Hi,
I’m looking for some advice on my problem, I’m basically out of ideas as to how to get around this.
Problem description
Each block is running on data independent data chunks. When the #active_blocks / SM > 1 and problem size is big enough errors start being introduced into the output. See for example my log file:
My test card was a GTS250 running on recently downloaded drivers.
I initally suspected this was due to mistakes in syncing which usually causes these kinds of errors that appear and disappear. But after having tested with #blocks == #SMs i didnt see the error anymore which lead me to to start thinking that there was something happening when there were more than one active block.
Fix
For example make the blocks unnecessarily big (large smem usage) so that only one block fits on each SM at a time. Thus i can run with 1000s of blocks but each SM is only allowed to process one thread block at a time. This guarantees a 100% success rate, but it gives me over 30% performance penalty since it obviously becomes harder to hide the off-chip latencies.
Basic kernel description
Below I’ve extrapolated what i think are the interesting parts of my code. The main feature / curse is that the kernel uses a large amount of registers but this shouldn’t introduce random errors because of the context switching being done when there are 2 active blocks.
void main (args)
{
float* in;
float* out;
.........
myKernel<0><<<grid,block>>>(in, out); // do 10 iterations
myKernel<10><<<grid,block>>>(out, out); // do another 10, notice that we pick up were the last kernel wrote its data.

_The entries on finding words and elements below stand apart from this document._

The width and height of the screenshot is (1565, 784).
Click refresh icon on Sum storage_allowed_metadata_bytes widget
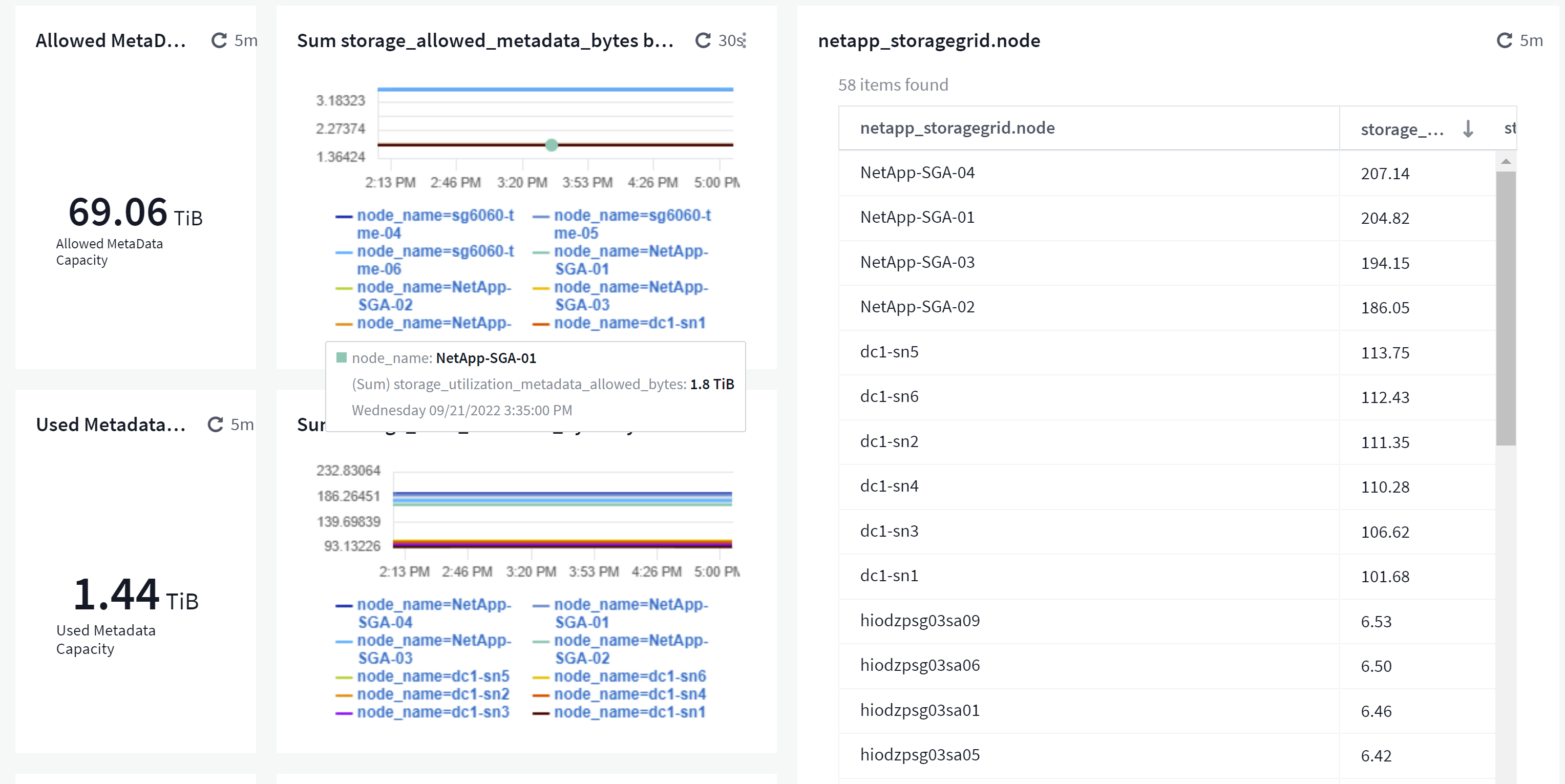point(702,40)
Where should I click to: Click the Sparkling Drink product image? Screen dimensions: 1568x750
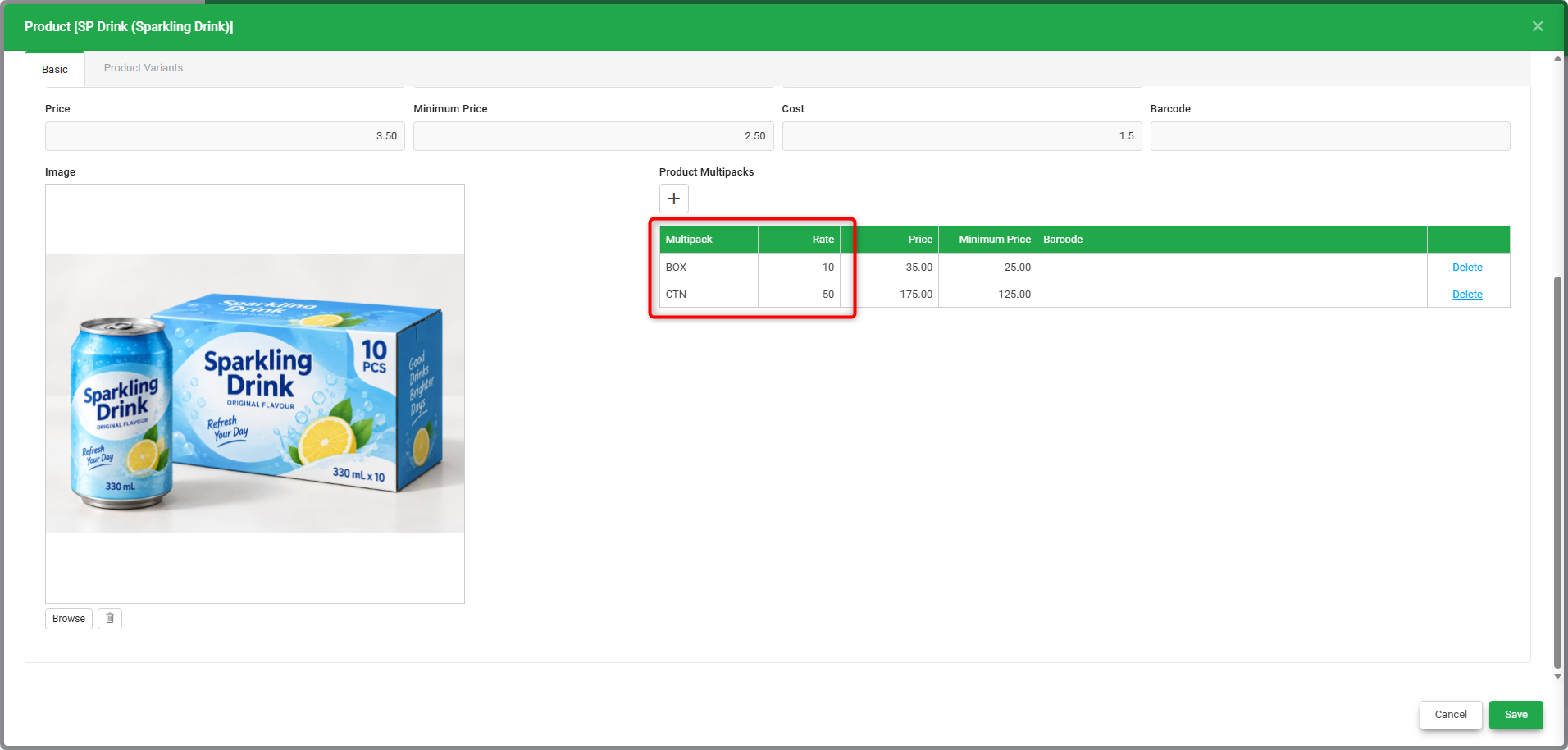point(255,394)
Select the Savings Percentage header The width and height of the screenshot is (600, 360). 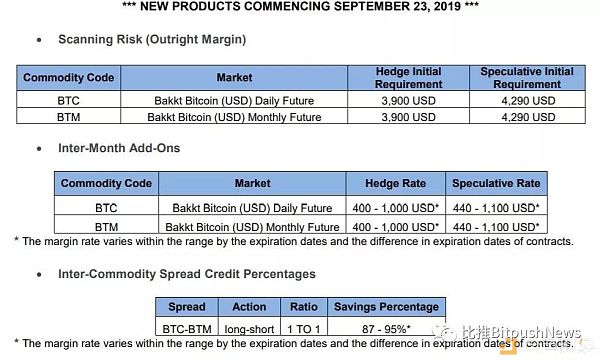(386, 307)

myKernel<20><<<grid,block>>>(out, out);
myKernel<30><<<grid,block>>>(out, out);
.........
}
...............
const int some_constant = ....;
/*
* myKernel - Reads data onto on-chip memory, performs a few iterations, writes the answer back to global memory.
*
*
*/
template<int iteration>
_global__ void myKernel(float* in, float* out)
{
// Store data in on-chip registers
float reg_vals[some_constant];
// read data
#pragma unroll
for(int k = 0; k < some_constant; k++)
{
reg_vals[k] = in[blockIdx.x*blockSize + threadIdx.x + k*blockWidth];
}
// Do, for example 10 iterations, on-chip, use 'iteration' to keep track...
....
.....
// Write back to global
#pragma unroll
for(int k = 0; k < some_constant; k++)
{
out[blockIdx.x*blockSize + threadIdx.x + k*blockWidth] = reg_val[k];
}
}
That should be a decent problem description. My hope is that someone will recognize the issue and tell me what I haven’t thought of. Otherwise i will have to produce a repro case…
Thank you for your time!